¿Se imaginan una Champions League en la que a la primeras de cambio cayeran Barcelona, Madrid, Manchester, Bayern, Chelsea, Juventus…
Eso es lo que está ocurriendo en este Accenture. El top-ten mundial ha quedado casi laminado en las dos primeras rondas: sólo queda Bubba Watson (10º) en pie. Y de qué manera, ganando en el hoyo 22º a Jim Furyk. Del top 15, lo mismo: sólo quedan el citado Watson y Poulter (13º). ¿Un desastre de considerables proporciones? Al diablo con las expectativas cumplidas y los vaticinios acertados.
Algún gilipuertas, nuevo rico en todos los sentidos para más señas, quizá se atice con fuerza en el pecho, escandalizado: ¿cómo vamos a vender un producto en el que sus principales atractivos pueden volatilizarse en un visto y no visto? Pues precisamente así: describiendo esta posibilidad y realidad única en el mundo del deporte.
Es la primera vez en la historia del WGC Accenture que sólo queda un top ten mundial en la tercera ronda. La escabechina ha sido espectacular.

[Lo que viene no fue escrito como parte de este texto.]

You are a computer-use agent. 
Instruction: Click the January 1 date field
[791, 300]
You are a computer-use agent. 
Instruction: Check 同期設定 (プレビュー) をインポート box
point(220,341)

Y el paradigma fue la dura derrota encajada por Luke Donald, el mejor jugador que quedaba en el torneo según el ránking tras las eliminaciones de McIlroy y Tiger. Su 7 y 6 ante Scott Piercy es la mayor paliza que ha recibido el inglés en match play.
El duelo entre Steve Stricker y Nick Watney fue lo más espectacular que se vio en la segunda ronda. Impresionante. Fue como un Ali – Frazier. Match play en estado puro. Intercambio de golpes. Cada putt era un gancho de derechas al mentón del rival. Y siempre había respuesta. Para verlo repetido muchas veces. Stricker anda fresco. Su reducción del calendario a la mínima expresión, recuerden jugará poco más de diez torneos este año, de momento parece que funciona. Ahora se ve las caras con el mejor jugador del torneo hasta el momento: Scott Piercy. Sorprendente. Ganó en la primera ronda por 4 y 3 y ayer por 7 y 6. Su golf, de película.
Y el segundo mejor jugador del Accenture hasta el momento es un tal Hunter Mahan. Ahí está. Sin hacer ruido. El defensor del título. Dos partidos y dos victorias por 5 y 4 y 4 y 3. Ojito con el texano. Y no ha eliminado a cualquiera: Manassero y Sterne son sus víctimas.
El último partido que perdió Mahan en el Accenture fue ante Martin Kaymer en 2011. Ahora se enfrentan en la tercera ronda. Tremendo. Saltarán chispas.
Absoluto equilibrio territorial entre Estados Unidos y Europa. De los 16 jugadores que están en octavos, siete son estadodunidenses, siete europeos y se completa con un australiano y un sudafricano.
Si en la primera ronda, con 32 partidos en juego, sólo dos se fueron al desempate, ayer, con 16 en juego se fueron cuatro. La tensión crece.
Si el tiempo lo permite, hoy se intentarán jugar los octavos y los cuartos de final. El gran peligro meteorológico sábado y domingo es la niebla.